__Text provided__
++++
Редактиране

Споделяне чрез


Quickstart: Create an Azure Data Factory using ARM template

APPLIES TO: Azure Data Factory Azure Synapse Analytics

Tip

Try out Data Factory in Microsoft Fabric, an all-in-one analytics solution for enterprises. Microsoft Fabric covers everything from data movement to data science, real-time analytics, business intelligence, and reporting. Learn how to start a new trial for free!

This quickstart describes how to use an Azure Resource Manager template (ARM template) to create an Azure data factory. The pipeline you create in this data factory copies data from one folder to another folder in an Azure blob storage. For a tutorial on how to transform data using Azure Data Factory, see Tutorial: Transform data using Spark.

An Azure Resource Manager template is a JavaScript Object Notation (JSON) file that defines the infrastructure and configuration for your project. The template uses declarative syntax. You describe your intended deployment without writing the sequence of programming commands to create the deployment.

Note

This article does not provide a detailed introduction of the Data Factory service. For an introduction to the Azure Data Factory service, see Introduction to Azure Data Factory.

If your environment meets the prerequisites and you're familiar with using ARM templates, select the Deploy to Azure button. The template will open in the Azure portal.

Button to deploy the Resource Manager template to Azure.

Prerequisites

Azure subscription

If you don't have an Azure subscription, create a free account before you begin.
++++
__Provided data__
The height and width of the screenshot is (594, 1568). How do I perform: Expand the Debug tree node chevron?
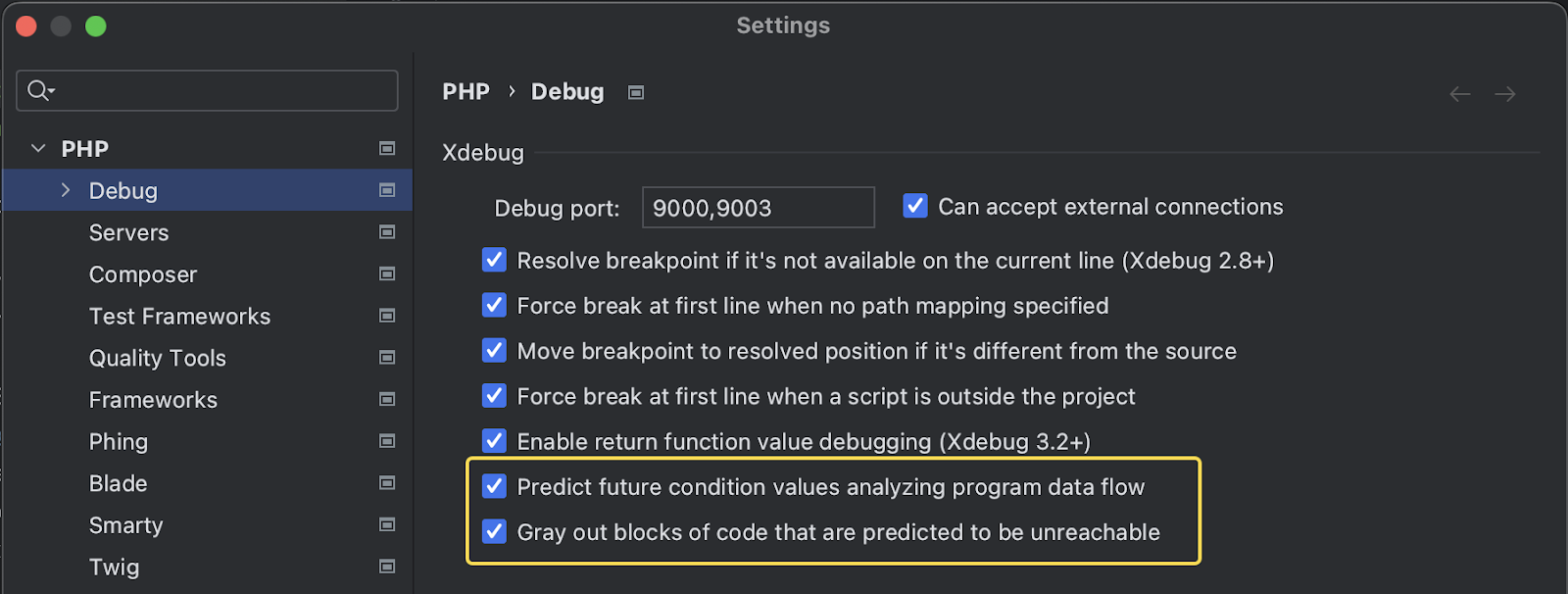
++++
__Your task__
Will you extract, word for word, the stretch of the Azure Data Factory quickstart from "Споделяне чрез" through "data using Spark."? The material that comes after the quickstart text is separate from it.

__Complete output__
Споделяне чрез


Quickstart: Create an Azure Data Factory using ARM template

APPLIES TO: Azure Data Factory Azure Synapse Analytics

Tip

Try out Data Factory in Microsoft Fabric, an all-in-one analytics solution for enterprises. Microsoft Fabric covers everything from data movement to data science, real-time analytics, business intelligence, and reporting. Learn how to start a new trial for free!

This quickstart describes how to use an Azure Resource Manager template (ARM template) to create an Azure data factory. The pipeline you create in this data factory copies data from one folder to another folder in an Azure blob storage. For a tutorial on how to transform data using Azure Data Factory, see Tutorial: Transform data using Spark.